= Brontekst =
--------

Bij uw vraag of de assisenprocedure onontbeerlijk is, formuleer ik volgende bemerkingen. Uit mijn vorig leven bij Binnenlandse Zaken heb ik geleerd dat aan elke democratisch tot stand gekomen beleidsbeslissing, bijvoorbeeld de organisatie van verkiezingen op alle bestuursniveaus, een prijskaartje hangt. Ik stel vast dat omtrent de vraag of een jury noodzakelijk is bij een assisenproces, er bijna even veel voor- als tegenstanders zijn. De argumenten die beide kampen aandragen zijn alle even oorbaar en verdedigbaar, maar ik wijs erop dat artikel 150 van de Grondwet, dat de jury heeft ingesteld, heden voor herziening vatbaar is verklaard. Misschien is dit stof voor een mooi parlementair debat.
12.03 Bert Schoofs (VB): Mevrouw de minister, ik dank u voor deze zeer omstandige antwoorden. Het is al veel meer dan ik van vorige ministers ter zake heb verkregen.
Ik hoop dat men tot een oplijsting en becijfering kan komen. Het moet mogelijk zijn om, zelfs over verschillende ministeriële departementen heen, een boekhoudkundige staat te maken waarbij alle posten aan bod komen. Bij sommige processen zou er dan "nihil" kunnen worden ingevuld. Andere processen, bijvoorbeeld inzake beveiliging, zullen veeleer onder Binnenlandse Zaken vallen. In dat verband denk ik aan de drugszaak Janus Van Wesenbeeck, in Hasselt, waaraan enorme kosten verbonden waren.

--------

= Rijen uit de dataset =
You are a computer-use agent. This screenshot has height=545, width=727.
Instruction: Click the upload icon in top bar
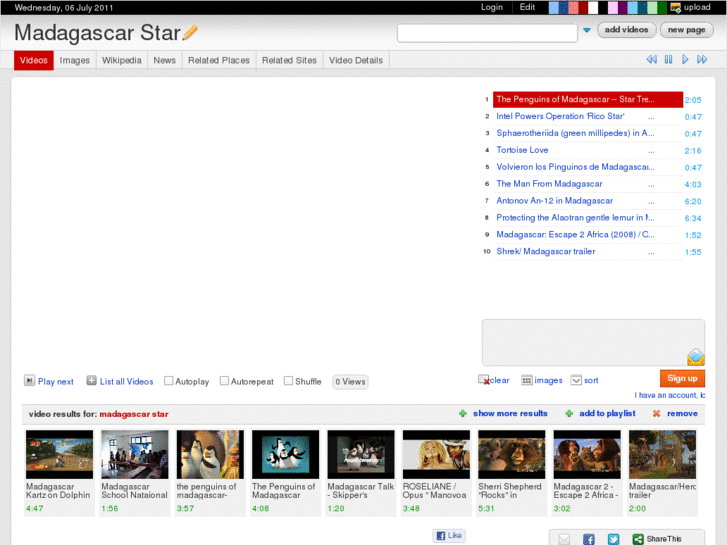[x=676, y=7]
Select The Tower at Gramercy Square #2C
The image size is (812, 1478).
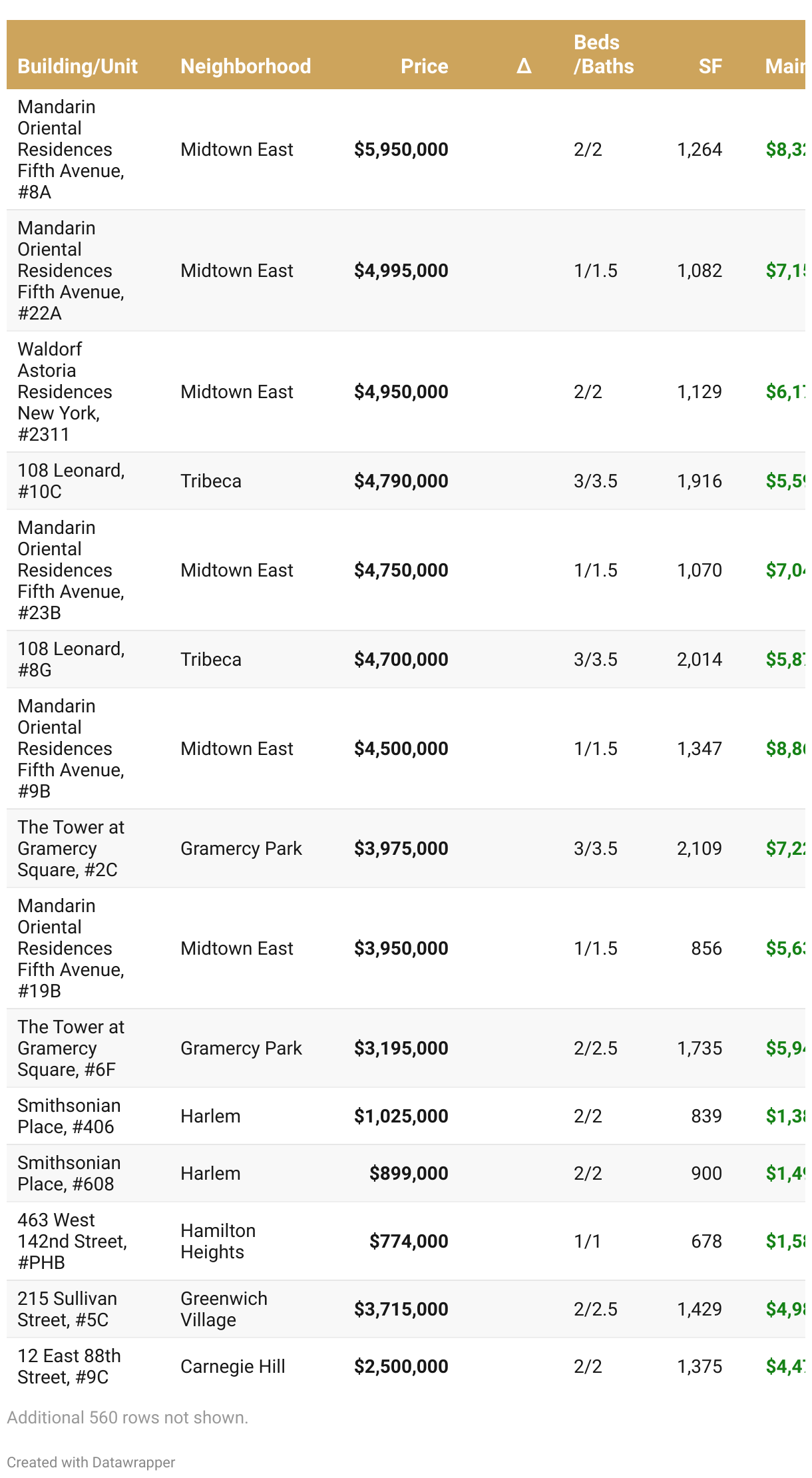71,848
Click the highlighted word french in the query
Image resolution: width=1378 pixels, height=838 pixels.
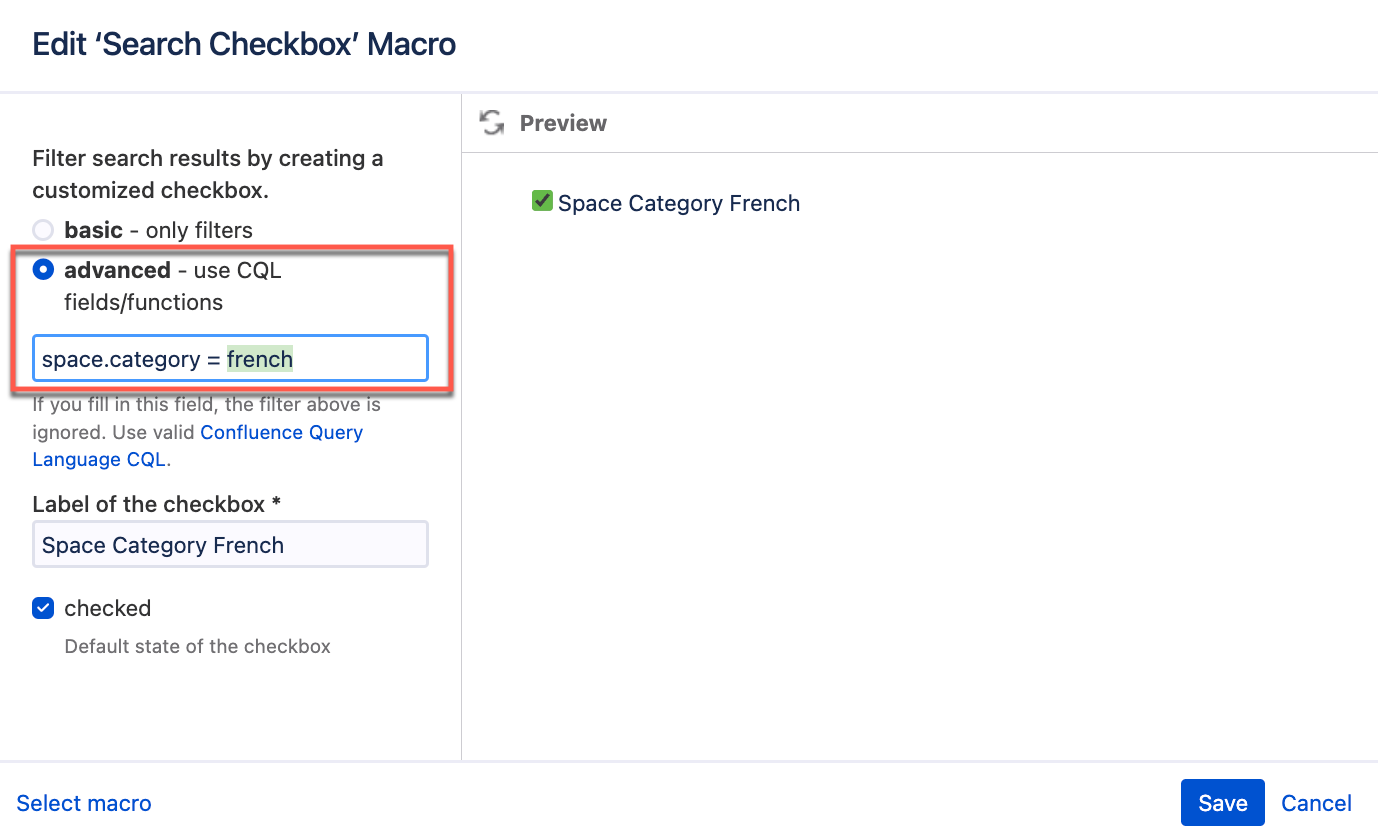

--------

Som alle eigennamen op die in de tekst over de assisenprocedure voorkomen, de Grondwet niet meegerekend. Noem elke naam één keer.

= Oplossing =
- Binnenlandse Zaken
- Bert Schoofs
- VB
- Janus Van Wesenbeeck
- Hasselt